Brian Floca’s illustrations in Locomotive are as precise and detailed as those in any Richard Scarry word
book. After looking at the end papers’ labeled diagrams, I’d recognize a piston rod, throttle lever, and Johnson Bar anywhere! And the accuracy of those drawings tells me that every other illustration must be right also, even the water-colored elevation map of the Great Basin in the frontispiece and the sketch of a man chasing his horse, who must have been spooked by an approaching train. Floca not only conveys depth of information but he also gives the reader confidence that he knows what he’s writing—and drawing—about.

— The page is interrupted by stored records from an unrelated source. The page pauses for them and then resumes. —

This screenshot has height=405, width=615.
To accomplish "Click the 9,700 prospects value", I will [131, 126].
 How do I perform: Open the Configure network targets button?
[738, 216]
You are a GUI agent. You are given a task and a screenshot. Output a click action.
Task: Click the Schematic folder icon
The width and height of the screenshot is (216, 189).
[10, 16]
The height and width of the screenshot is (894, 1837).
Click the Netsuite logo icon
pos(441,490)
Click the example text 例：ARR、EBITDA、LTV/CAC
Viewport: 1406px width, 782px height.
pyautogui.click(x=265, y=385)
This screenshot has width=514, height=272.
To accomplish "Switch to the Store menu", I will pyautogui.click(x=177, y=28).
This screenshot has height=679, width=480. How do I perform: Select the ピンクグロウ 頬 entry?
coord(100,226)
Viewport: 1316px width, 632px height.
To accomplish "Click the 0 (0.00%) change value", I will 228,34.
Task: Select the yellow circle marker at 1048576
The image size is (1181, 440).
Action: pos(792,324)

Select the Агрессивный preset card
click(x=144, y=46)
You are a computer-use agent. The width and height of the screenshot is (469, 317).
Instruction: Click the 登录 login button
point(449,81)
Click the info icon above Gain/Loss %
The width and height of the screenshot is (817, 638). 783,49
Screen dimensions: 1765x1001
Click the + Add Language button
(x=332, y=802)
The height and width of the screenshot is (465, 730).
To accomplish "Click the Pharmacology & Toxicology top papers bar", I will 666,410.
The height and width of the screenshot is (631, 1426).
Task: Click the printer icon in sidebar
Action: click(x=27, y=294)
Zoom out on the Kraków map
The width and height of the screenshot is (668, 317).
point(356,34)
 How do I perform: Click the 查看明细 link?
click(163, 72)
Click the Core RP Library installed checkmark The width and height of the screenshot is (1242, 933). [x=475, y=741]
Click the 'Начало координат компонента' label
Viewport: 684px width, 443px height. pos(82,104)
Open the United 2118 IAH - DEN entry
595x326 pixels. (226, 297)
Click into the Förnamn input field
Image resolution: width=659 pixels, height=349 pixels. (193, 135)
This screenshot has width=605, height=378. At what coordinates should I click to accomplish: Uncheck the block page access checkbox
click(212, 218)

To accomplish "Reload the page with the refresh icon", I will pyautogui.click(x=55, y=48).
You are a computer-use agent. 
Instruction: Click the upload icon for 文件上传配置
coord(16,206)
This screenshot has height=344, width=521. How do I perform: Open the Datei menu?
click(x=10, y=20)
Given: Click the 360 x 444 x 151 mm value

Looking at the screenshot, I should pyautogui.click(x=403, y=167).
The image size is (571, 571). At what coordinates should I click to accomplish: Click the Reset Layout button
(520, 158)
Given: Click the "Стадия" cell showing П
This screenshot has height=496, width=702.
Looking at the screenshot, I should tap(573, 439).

Similarly, many of Melissa Sweet’s illustrations, such as the medical drawings, in Jen Bryant’s A River of Words: The Story of William Carlos Williams seem to be completely accurate. Other, blurrier ones, however, appear metaphoric, which seems appropriate for a book about a man who was a poet as well as a physician. Sweet’s blocky collages display a conglomeration on each page of neat facts and lyrical tone.
 
To Dare Mighty Things: The Life of Theodore Roosevelt, written by Doreen Rappaport and illustrated by C. F. Payne, takes the realistic cum impressionistic approach a step further. Clothing is appropriate to the times, of course, as are saddles and ten-dollar bills. Furthermore, Payne might well have drawn the faces of politicians and bystanders by copying them exactly
from contemporary sketchbooks or photographs. Today’s facial recognition software could practically identify them! Yet, snow falling in the Dakota Territory looks like unnaturally soft polka-dots, and Teddy sometimes appears unrealistically eyeless behind his spectacles— appropriate for someone who was hard-of-seeing. And, in a spread of young Teddy’s dream, he seems to float along with a butterfly and a polar bear. As with Sweet’s illustrations, both accuracy and mood prevail.

There are many superlative nonfiction picture books I could focus on. Georgia in Hawaii: When Georgia O’Keefe Painted What She Pleased, written by Amy Novesky and illustrated by Yuyi Morales, must have been particularly challenging for Morales because it needed to convey both the truth of the paintings by its artist-subject and also the mood of O’Keefe’s lush surroundings.

Possibly at the furthest extreme of dispensing with concrete accuracy while maintaining recognizability might be On a Beam of Light: A Story of Albert Einstein by author Jennifer Berne. Most of illustrator Vladimir Radunsky’s images are sweetly cartoon-like. Yet, Einstein is obvious with his brushy mustache and distracted gaze.

I’d like to round off my exploration of visuals in nonfiction picture books with Grandfather Gandhi by Arun Gandhi and my friend Bethany Hegedus and illustrated by Evan Turk. Cloth and paint collages of the Mahatma’s posture and emaciated frame make him instantly recognizable, even in crowd scenes. The vivid background coloration sequence from beige to yellow to orange to red and back to beige again conveys not only India’s searing heat but also young Arun’s moods, from awe of his famous grandfather to anger and back, appropriately, to peace with himself and his family. Readers will sense the place, the times, and the moods without the need for photographic detail.

I’m curious to see how Vanessa Brantley-Newton, the wonderful illustrator of The Youngest Marcher, will choose to visualize its voice. Will she portray scenes of, say, jailed civil rights protesters by drawing hundreds of them packed into a cell, just the way they endured those stifling conditions? Or, will she take a more atmospheric approach?

The Youngest Marcher focuses on one of the people highlighted in We’ve Got a Job. While the books address the same topic, the readership is entirely different. Seeing them side-by-side will further inform me about the various ways that text and visuals can enhance each other. Check back in in January 2016 to see how she accounts for the same facts for a different audience.

1 comment:

Cathy Ballou Mealey said...

Outstanding post Cynthia! Will make me think very, very carefully about the photographs, paintings and other images that I collect as I research my projects. I see the value in collecting a variety of styles as well as sources.